Question
Delta is considering competing with Southwest flights that connect Boston and New York. In order to compete, they need to buy two luxury planes. Delta
Delta is considering competing with Southwest flights that connect Boston and New York.
In order to compete, they need to buy two luxury planes. Delta is considering buying either the LuX or the J.K.T. luxury planes.
LuX planes cost $250,000 each and have a seven-year life. Each plane has an operating cost of $1,300 per day (including pilot salary) with expectation of operating 300 days per year,
an annual maintenance cost of $40,000, and can be sold for $110,000 each at the end of year 7.
J.K.T planes cost $320,000 each and have a ten-year life.

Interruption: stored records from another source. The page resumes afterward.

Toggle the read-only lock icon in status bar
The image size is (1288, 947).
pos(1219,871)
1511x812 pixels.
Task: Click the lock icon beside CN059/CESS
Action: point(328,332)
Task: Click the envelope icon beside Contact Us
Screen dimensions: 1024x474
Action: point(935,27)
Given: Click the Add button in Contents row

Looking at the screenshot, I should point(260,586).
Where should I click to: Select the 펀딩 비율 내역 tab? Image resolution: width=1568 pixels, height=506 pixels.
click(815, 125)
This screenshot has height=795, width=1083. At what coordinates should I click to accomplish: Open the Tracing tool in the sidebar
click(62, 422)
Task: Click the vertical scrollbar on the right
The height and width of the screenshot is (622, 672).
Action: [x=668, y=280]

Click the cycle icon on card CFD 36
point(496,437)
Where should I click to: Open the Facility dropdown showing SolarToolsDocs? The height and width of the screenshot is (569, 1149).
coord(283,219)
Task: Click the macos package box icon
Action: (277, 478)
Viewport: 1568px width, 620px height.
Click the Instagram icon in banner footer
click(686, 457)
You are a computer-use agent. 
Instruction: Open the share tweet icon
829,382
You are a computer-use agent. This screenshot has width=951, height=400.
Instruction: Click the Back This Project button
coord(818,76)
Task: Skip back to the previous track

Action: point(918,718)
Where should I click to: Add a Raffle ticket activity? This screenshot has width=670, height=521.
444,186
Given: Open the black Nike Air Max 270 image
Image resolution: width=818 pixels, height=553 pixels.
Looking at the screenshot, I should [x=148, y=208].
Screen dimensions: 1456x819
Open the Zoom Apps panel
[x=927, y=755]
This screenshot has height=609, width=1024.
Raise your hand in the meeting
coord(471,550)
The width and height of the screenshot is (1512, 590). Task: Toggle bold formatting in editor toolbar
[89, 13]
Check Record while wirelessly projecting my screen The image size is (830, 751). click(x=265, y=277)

Each plane has an operating cost of $1,150 per day (including driver salary) with expectation of operating 300 days per year, an annual maintenance cost of $50,000, and can be sold for $170,000 each at the end of year 10.
Both types of plane will be depreciated using straight line depreciation to zero over their lives, and Delta will be able to take advantage of the tax shield associated with this depreciation.
The tax rate is 24% and the required rate of return for Delta is 9.7%. Delta will need to buy new buses when the old ones are sold.
a) What is equivalent annual cost of each option (LuX and J.K.T)?
b) Which planes do you think Delta should buy and why?
Please solve in Excel and post formula text. Thanks!